Cytotoxic Potential of Rare Plant Salvia candidissima subsp. candidissima on Breast Cancer Cells


Erturk E., Onur O. E., Aydin I., Ozel M. Z., Firat M., Arı F.

BRAZILIAN ARCHIVES OF BIOLOGY AND TECHNOLOGY, vol.66, 2023 (SCI-Expanded) identifier identifier

  • Publication Type: Article / Article
  • Volume: 66
  • Publication Date: 2023
  • Doi Number: 10.1590/1678-4324-2023220358
  • Journal Name: BRAZILIAN ARCHIVES OF BIOLOGY AND TECHNOLOGY
  • Journal Indexes: Science Citation Index Expanded (SCI-EXPANDED), Scopus, Animal Behavior Abstracts, Aquatic Science & Fisheries Abstracts (ASFA), BIOSIS, Biotechnology Research Abstracts, CAB Abstracts, Veterinary Science Database, Directory of Open Access Journals
  • Keywords: Salvia candidissima Vahl, subsp, candidissima, breast cancer, MCF-7, MDA-MB-231, cytotoxicity, BETA-CARYOPHYLLENE, ESSENTIAL OIL, CHEMICAL-COMPOSITION, GROWTH-INHIBITION, MYRICA-RUBRA, APOPTOSIS, ROOTS, ANTIOXIDANT, INDUCTION, SCLAREOL
  • Bursa Uludag University Affiliated: Yes

Abstract

Breast cancer is the leading cause of cancer-related deaths in women throughout the world.
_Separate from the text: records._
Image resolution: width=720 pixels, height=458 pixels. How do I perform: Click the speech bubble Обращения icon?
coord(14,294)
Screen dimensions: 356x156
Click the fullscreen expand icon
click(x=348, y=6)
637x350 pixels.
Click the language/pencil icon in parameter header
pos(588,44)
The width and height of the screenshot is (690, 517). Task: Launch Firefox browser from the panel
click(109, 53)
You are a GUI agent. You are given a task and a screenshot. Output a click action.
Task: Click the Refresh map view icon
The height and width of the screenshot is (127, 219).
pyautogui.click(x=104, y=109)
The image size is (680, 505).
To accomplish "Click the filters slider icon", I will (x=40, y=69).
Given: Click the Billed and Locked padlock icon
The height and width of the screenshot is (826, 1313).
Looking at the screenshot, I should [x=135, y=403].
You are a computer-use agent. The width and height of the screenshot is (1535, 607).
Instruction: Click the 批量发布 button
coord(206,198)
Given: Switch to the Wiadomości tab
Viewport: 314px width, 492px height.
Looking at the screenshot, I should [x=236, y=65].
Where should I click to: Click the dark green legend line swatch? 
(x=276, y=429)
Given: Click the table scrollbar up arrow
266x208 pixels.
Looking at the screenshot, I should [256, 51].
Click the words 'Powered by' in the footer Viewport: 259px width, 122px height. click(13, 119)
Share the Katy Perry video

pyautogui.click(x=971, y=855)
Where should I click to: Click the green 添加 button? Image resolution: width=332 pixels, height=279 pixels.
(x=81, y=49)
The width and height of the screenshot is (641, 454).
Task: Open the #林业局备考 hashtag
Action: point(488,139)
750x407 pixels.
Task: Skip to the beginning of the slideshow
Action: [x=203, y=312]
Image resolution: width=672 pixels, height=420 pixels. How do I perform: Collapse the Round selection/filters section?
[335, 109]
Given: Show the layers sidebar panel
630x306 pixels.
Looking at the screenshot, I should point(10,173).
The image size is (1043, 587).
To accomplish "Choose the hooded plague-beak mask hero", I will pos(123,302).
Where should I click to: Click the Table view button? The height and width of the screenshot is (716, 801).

Research on natural anti-cancer products from plants has gained traction. Salvia L. species and their derivatives are rare in Turkey and have suggested for their potential anti-cancer effects. The aim of this study is to assess the potential cytotoxic/apoptotic activities of methanol extract of Salvia candidissima Vahl. subsp. candidissima (SCE) on MCF-7 and MDA-MB-231 breast cancer cells. A GCxGC-TOF/MS system and a dual stage commercial thermal desorption injector were used to determine the chemical components of SCE. MTT and ATP viability tests were used to investigate the anti-growth activity. The apoptosis-inducing effect was assessed using a fluorescence staining method. Caspase-cleaved keratin 18 (ccK18, M30-antigen) levels measured by M30-CytoDeath ELISA Kit. The results showed that SCE suppressed the survival of the MCF-7 and MDA-MB-231 breast cancer cells in a dose-dependent manner, based on the findings of both MTT and ATP cell viability tests and pyknotic cell nuclei were observed via fluorescent staining in both cell lines after 48 h of treatment. The treatment group had greater levels of caspase-cleaved keratin 18 in the MCF-7 cells than the untreated group. These results showed that SCE triggers apoptosis, causes cell death in MCF-7 and MDA-MB-231 cell lines. SCE may become promising therapeutic strategy in the treatment of breast cancer with further in vitro and in vivo studies.